What does "safe enough" mean? COVID had a transmission rate that was far from "approach infected person -> you get infected immediately 100%", so the appropriate mental model is that there is some positive correlation between time length of exposure and likelihood of transmission. If you believe masks reduce the likelihood of transmission while you wear them, then wearing a mask half of the time is strictly better than never wearing a mask, and wearing a mask always is strictly better than either. However, if you wear a mask 100% of the time, you can't eat. There's your tradeoff.

The question whether COVID rules like this particular one are reasonable ways to implement a particular goal (reduce transmission rate) given particular assumptions (masks work, ...) is orthogonal to the question of whether the goal and the assumptions are sound, and I doubt we'll get much out of relitigating the latter here for the gorillionth time. It is possible for COVID policy to be misguided, masks to be ineffectual, and the restaurant masking policy to be reasonable (as in sensible given its proponents' beliefs) yet susceptible to the sort of anti-arbitrary-cutoff zinger that the poster above posted, simultaneously.

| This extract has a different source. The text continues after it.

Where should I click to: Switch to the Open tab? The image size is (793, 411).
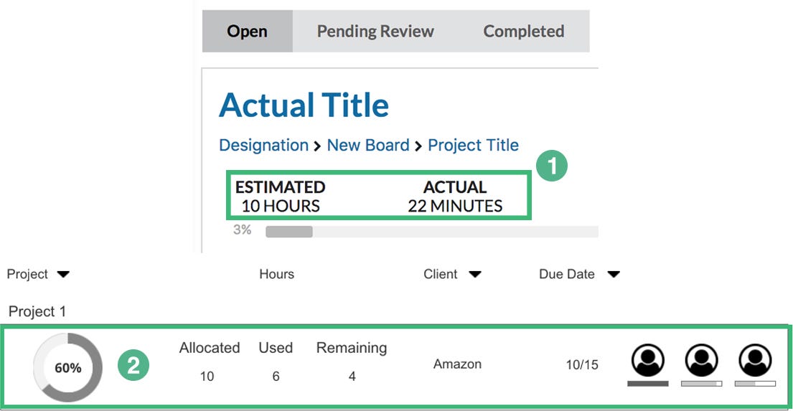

It still takes time (and time you are moving around, covering more area), so under the assumptions that believers make it might well reduce transmission risk per visit by like 10%. Do you have any proposals other than just "you don't have to wear masks in restaurants", which is reasonable if you believe they don't do anything anyway but clearly not a solution to the "what easy rule can maximise mask wearing while allowing people to eat" problem that the rule-setters were trying to solve? What you are doing seems analogous to someone who believes air travel is evil and unnecessary asserting that plane designers are stupid for putting wings on planes because they could save materials if they didn't.

"You should wear a mask except when predominently engaged in activities that require being maskless". Eating takes up most of one's time in a restaurant.

But then you would get people trying to lawyer "predominantly", walk around with food in hands or just pockets to avoid wearing masks (lots of people, myself included, already did this seated), ...; also there is an argument that when walking around you cover more ground (germs don't fully disperse in dining settings, cf. those norovirus outbreak analyses where correlation with seat distance is seen).

OP was being a concern troll

Doesn't mesh with my understanding of that term, and OP seems to be my political near mirror image. Boomercons hating Trump for breaking rules and decorum seems consistent.